Werkstatt 7 - Raku-Keramik















Werkstatt 7 und Raku-Keramik.

Das ist Kreativität und Entfaltung, Eindruck und Ausdruck, Form und Schönheit, Freude und Vergnügen, Impulsives und Zufälliges, Einzigartiges und Unvergleichliches, Überraschendes und Uner- wartetes, Faszination und Begeisterung, Entdeckung und Erlebnis, Gefühl und Individualität . . . und natürlich alles, was Sie selbst in den Werken sehen.

Raku-Keramik

Raku, ursprünglich ein spezieller Brand für die Gefäße der Teezeremonie, ist eine alte japanische Töpfertechnik. Nach dem die Objekte roh gebrannt sind, werden sie mit Raku-Glasuren überzogen. Beim eigentlichen Raku-Brand werden sie bei ca. 1000° Celsius in glühendem Zustand mit Zangen aus dem Ofen genommen. Durch die plötzliche Abkühlung entsteht ein feines Rissenetz in der Glasur, Craquelé genannt.
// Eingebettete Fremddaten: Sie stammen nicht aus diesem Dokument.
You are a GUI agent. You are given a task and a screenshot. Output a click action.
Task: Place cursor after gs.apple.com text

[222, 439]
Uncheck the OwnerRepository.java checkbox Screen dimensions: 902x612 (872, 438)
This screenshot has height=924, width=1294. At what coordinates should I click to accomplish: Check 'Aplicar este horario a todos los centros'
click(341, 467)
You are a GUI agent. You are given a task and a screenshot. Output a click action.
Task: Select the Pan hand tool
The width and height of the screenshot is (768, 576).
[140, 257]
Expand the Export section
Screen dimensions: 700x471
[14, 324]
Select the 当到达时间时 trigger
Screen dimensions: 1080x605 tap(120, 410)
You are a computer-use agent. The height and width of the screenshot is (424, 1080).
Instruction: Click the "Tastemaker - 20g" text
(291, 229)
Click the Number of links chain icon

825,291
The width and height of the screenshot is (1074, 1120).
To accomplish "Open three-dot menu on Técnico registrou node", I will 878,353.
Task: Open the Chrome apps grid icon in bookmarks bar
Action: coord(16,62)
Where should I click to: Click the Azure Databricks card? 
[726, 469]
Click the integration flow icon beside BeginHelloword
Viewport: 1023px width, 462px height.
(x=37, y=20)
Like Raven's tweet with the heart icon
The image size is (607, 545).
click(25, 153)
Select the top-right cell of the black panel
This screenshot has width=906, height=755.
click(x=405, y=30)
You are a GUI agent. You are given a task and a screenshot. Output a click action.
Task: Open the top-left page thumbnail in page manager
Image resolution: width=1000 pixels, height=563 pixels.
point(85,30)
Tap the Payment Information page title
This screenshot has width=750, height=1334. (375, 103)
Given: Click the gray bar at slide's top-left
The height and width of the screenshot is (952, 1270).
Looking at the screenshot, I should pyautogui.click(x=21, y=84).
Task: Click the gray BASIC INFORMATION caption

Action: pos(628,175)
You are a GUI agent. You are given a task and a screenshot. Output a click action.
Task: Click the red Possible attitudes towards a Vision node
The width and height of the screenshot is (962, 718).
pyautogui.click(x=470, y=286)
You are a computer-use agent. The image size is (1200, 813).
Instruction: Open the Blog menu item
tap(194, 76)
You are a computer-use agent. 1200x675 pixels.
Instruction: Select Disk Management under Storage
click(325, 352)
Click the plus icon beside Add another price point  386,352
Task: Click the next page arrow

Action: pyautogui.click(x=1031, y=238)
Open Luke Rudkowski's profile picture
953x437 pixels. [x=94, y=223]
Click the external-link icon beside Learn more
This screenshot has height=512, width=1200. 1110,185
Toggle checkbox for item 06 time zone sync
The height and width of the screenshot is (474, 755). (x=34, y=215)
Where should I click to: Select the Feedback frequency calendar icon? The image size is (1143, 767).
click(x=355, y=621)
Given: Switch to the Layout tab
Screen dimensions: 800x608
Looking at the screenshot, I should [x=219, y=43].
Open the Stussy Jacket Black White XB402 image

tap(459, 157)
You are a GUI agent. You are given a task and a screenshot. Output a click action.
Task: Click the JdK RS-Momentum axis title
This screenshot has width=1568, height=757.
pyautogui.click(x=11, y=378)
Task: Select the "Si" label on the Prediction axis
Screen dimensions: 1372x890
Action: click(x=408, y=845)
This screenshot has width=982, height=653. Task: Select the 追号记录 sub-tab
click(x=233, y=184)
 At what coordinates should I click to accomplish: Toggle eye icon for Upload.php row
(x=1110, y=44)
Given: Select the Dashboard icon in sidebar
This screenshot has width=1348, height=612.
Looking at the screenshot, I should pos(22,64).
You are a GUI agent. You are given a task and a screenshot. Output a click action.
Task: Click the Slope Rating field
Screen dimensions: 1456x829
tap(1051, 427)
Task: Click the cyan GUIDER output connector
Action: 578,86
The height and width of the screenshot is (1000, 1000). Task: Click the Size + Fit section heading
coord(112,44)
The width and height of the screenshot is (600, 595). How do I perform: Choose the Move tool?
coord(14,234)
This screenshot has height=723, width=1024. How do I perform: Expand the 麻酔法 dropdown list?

Anschließend werden die immer noch heißen Keramiken in Sägespäne gelegt, welche durch die Hitze zu brennen beginnen. Die feinen Risse und auch die nicht glasierten Stellen der Objekte werden durch den schwelenden Rauch schwarz. Je nach Zusammensetzung kann sich durch die Reduktion auch die Farbe der Glasur ändern. Jedes Stück erhält durch die Vielzahl „zufälliger“ Einflüsse eine individuelle Ausdruckskraft, ist einmalig und nicht wiederholbar.